*** GIVEN DATA ***

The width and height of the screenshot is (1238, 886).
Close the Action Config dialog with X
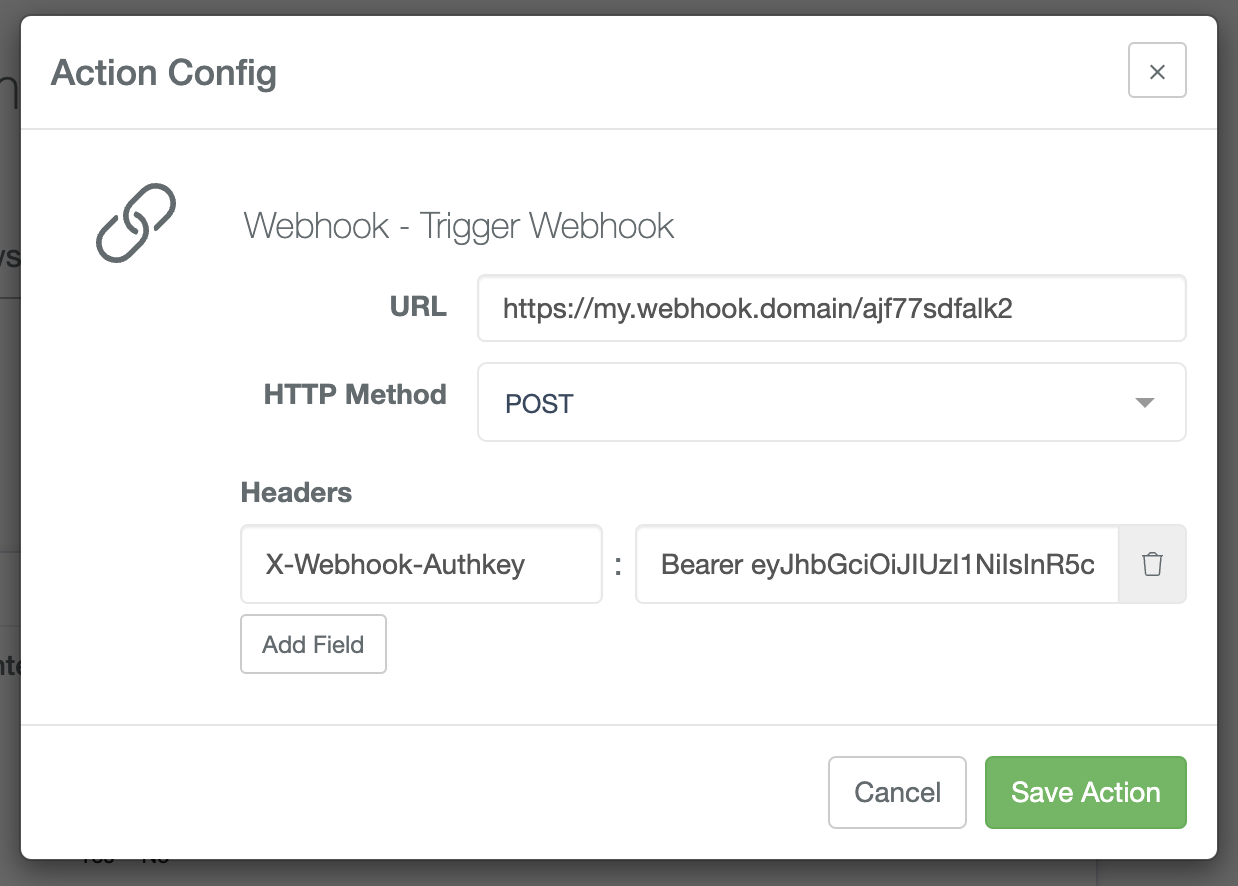[x=1157, y=70]
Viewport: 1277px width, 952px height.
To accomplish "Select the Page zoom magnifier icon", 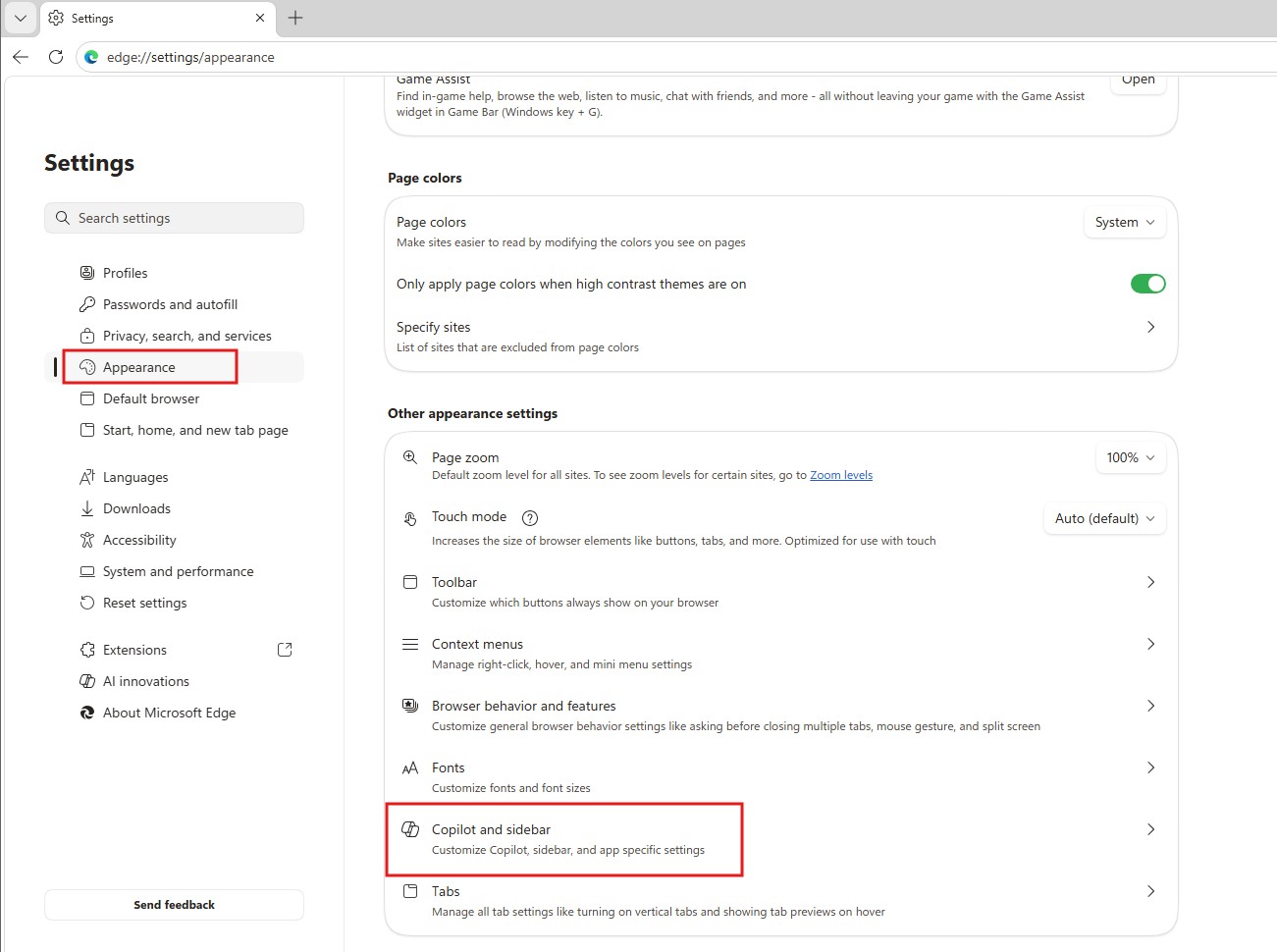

***

The number of lines in the records that include "width" is what is needed, with no other words.

→ **OUTPUT**
2